Je souhaiterais maintenant évoquer la question de l’aide. Si l’aide publique au développement accordée aux pays les moins avancés a quasiment triplé ces 10 dernières années, elle reste inférieure aux objectifs convenus. Je sais, nous traversons une période difficile. Mais, comme je l’ai déjà dit, l’aide aux pays les moins avancés n’est pas un acte de charité, c’est un investissement avisé. Beaucoup soutiennent également que l’aide actuelle ne porte pas suffisamment sur l’infrastructure économique et les secteurs productifs. De plus de nombreux PMA plient sous le poids d’une dette qui les dépasse. Je prie instamment les créanciers de reconsidérer la situation.
Évoquons maintenant l’agriculture. Ce secteur, qui emploie 70% des travailleurs des PMA, est certainement celui où les investissements sont le plus nécessaires. Nous devons accroître les investissements destinés aux petits exploitants et aux équipements collectifs dont ils ont besoin, c’est-à-dire transférer des technologies adaptées, appuyer l’adaptation aux changements climatiques et protéger les écosystèmes. Nous devons également investir dans des dispositifs de protection sociale et de sécurité.
Au niveau mondial, les prix des denrées alimentaires ont atteint de nouveaux records et les pays les moins avancés pourraient bien se trouver face à une nouvelle crise vivrière et nutritionnelle. Dans beaucoup d’entre eux, les pauvres dépensent plus de la moitié de leur revenu pour s’alimenter. Plus de 40% des enfants ne peuvent grandir et se développer normalement parce qu’ils sont mal nourris. Or, un pays qui ne peut nourrir ses enfants ne peut pas non plus prospérer.

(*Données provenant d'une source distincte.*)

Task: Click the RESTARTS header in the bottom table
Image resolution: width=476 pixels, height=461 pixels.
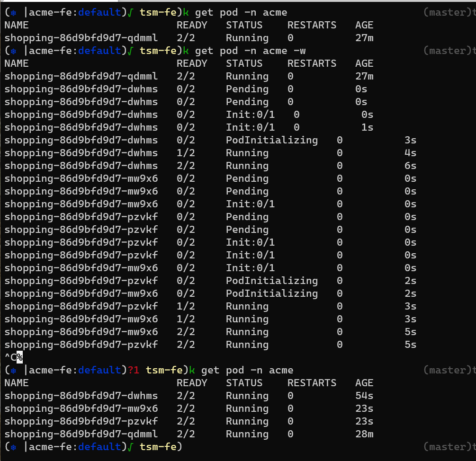Action: pyautogui.click(x=312, y=383)
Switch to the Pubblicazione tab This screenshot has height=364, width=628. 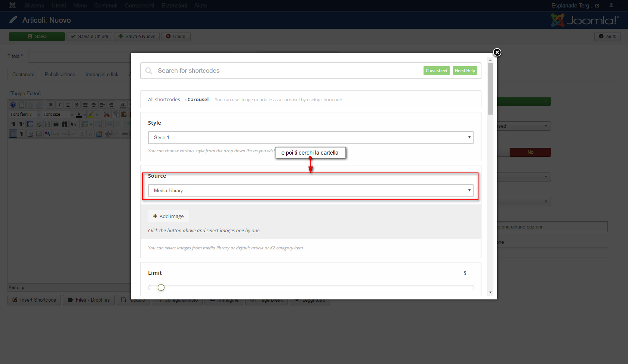coord(60,75)
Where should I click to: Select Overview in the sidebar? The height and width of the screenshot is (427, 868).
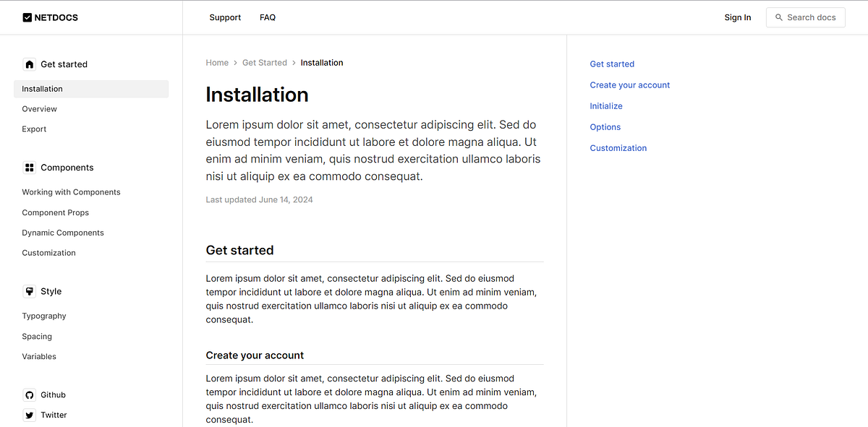(x=39, y=108)
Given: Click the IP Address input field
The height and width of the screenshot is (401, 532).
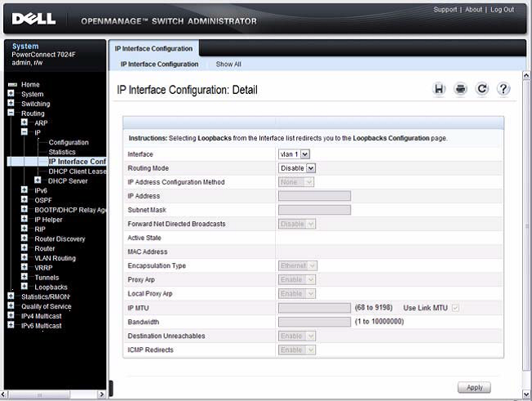Looking at the screenshot, I should point(314,196).
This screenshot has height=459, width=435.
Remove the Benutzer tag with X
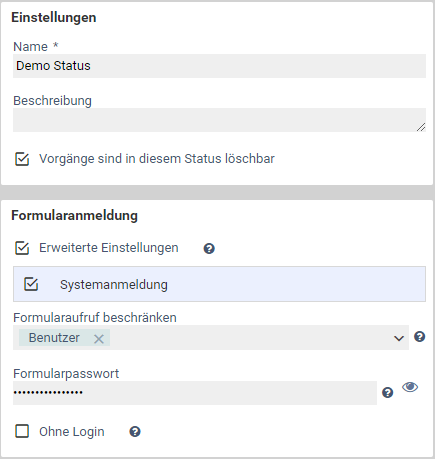click(99, 339)
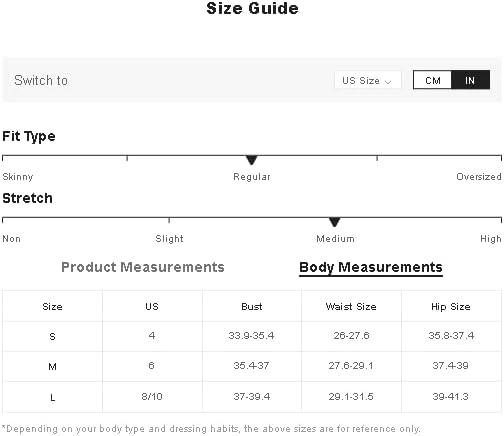Select the IN unit toggle

click(x=470, y=80)
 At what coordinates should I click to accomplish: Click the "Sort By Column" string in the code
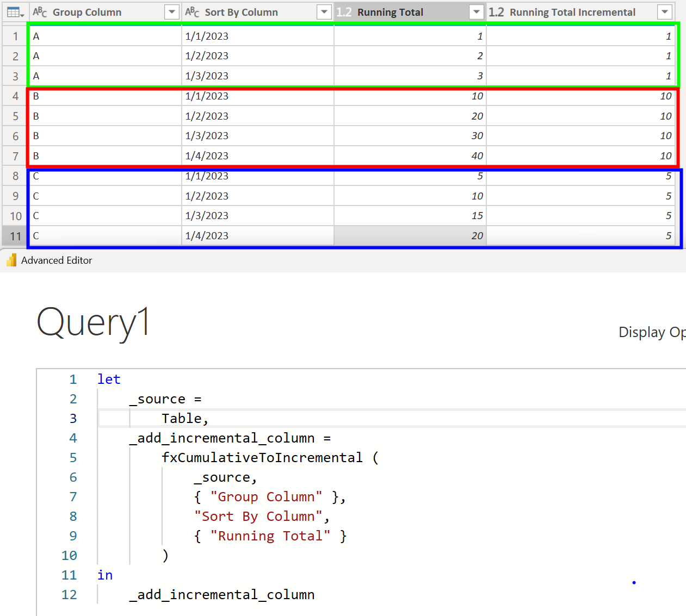pyautogui.click(x=258, y=517)
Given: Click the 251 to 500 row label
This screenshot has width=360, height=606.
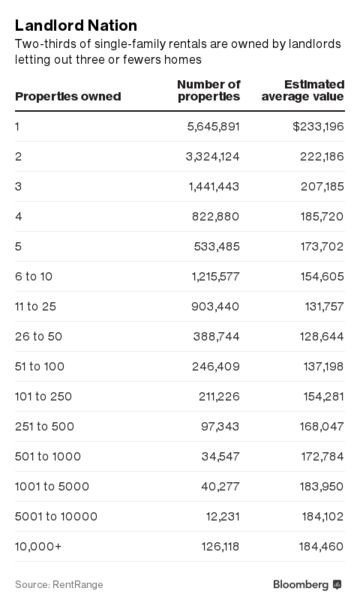Looking at the screenshot, I should pos(44,426).
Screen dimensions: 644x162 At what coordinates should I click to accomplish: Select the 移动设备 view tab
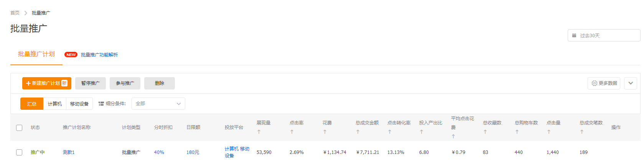tap(79, 104)
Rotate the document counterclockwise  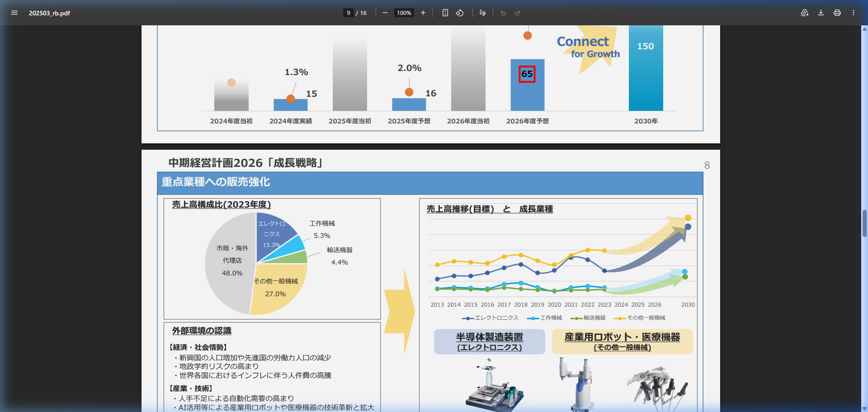point(460,13)
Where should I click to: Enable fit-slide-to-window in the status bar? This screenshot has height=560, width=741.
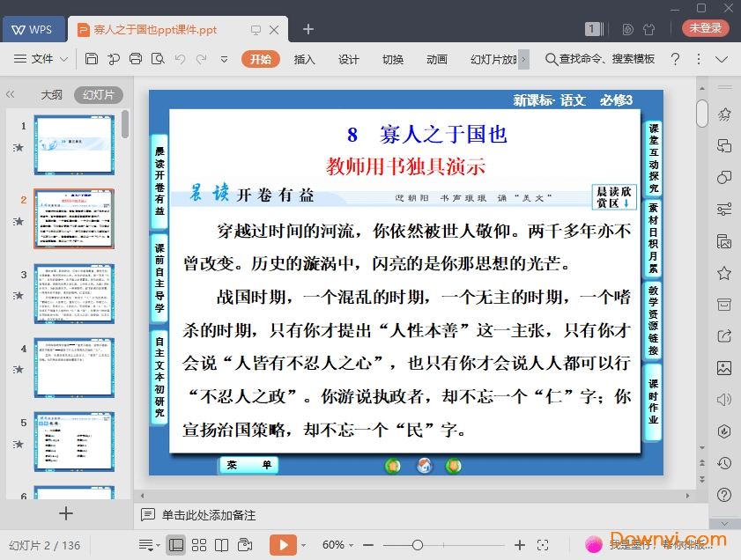[543, 545]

Je terminerai par le commerce. La communauté internationale n’a pas été capable de remplir les engagements du Consensus de Monterrey et de la Déclaration de Doha sur le financement du développement. J’appelle de nouveau à conclure les négociations commerciales multilatérales du Cycle de négociations de Doha pour le développement. Il serait vain d’aider les pays les moins avancés à cultiver des denrées et des autres produits de base, à produire des marchandises et à développer des services s’ils ne peuvent les vendre sur le marché mondial dans des conditions
Le système des Nations Unies continuera de placer la problématique des pays les moins avancés en tête de ses priorités dans l’ensemble de ses programmes. Nous nous appliquerons à travailler avec tous nos partenaires à la mise en œuvre du nouveau programme d’action.
La qualité d’une société se mesure à la manière dont elle traite ses déshérités. C’est vrai aussi pour la communauté internationale. Ce n’est pas le moment de nous détourner, c’est celui de renforcer notre soutien.
Ces 20 dernières années, les économies émergentes ont connu des progrès spectaculaires et les pays les moins avancés formeront vraisemblablement la prochaine vague de succès dans le domaine du développement. Je vous le répète encore: je ne vous demande pas d’agir par charité mais d’investir. Les bénéfices peuvent être importants, non seulement pour les habitants des pays les moins avancés mais aussi pour l’économie mondiale. Chaque succès remporté par les pays les moins avancés est un succès pour nous tous.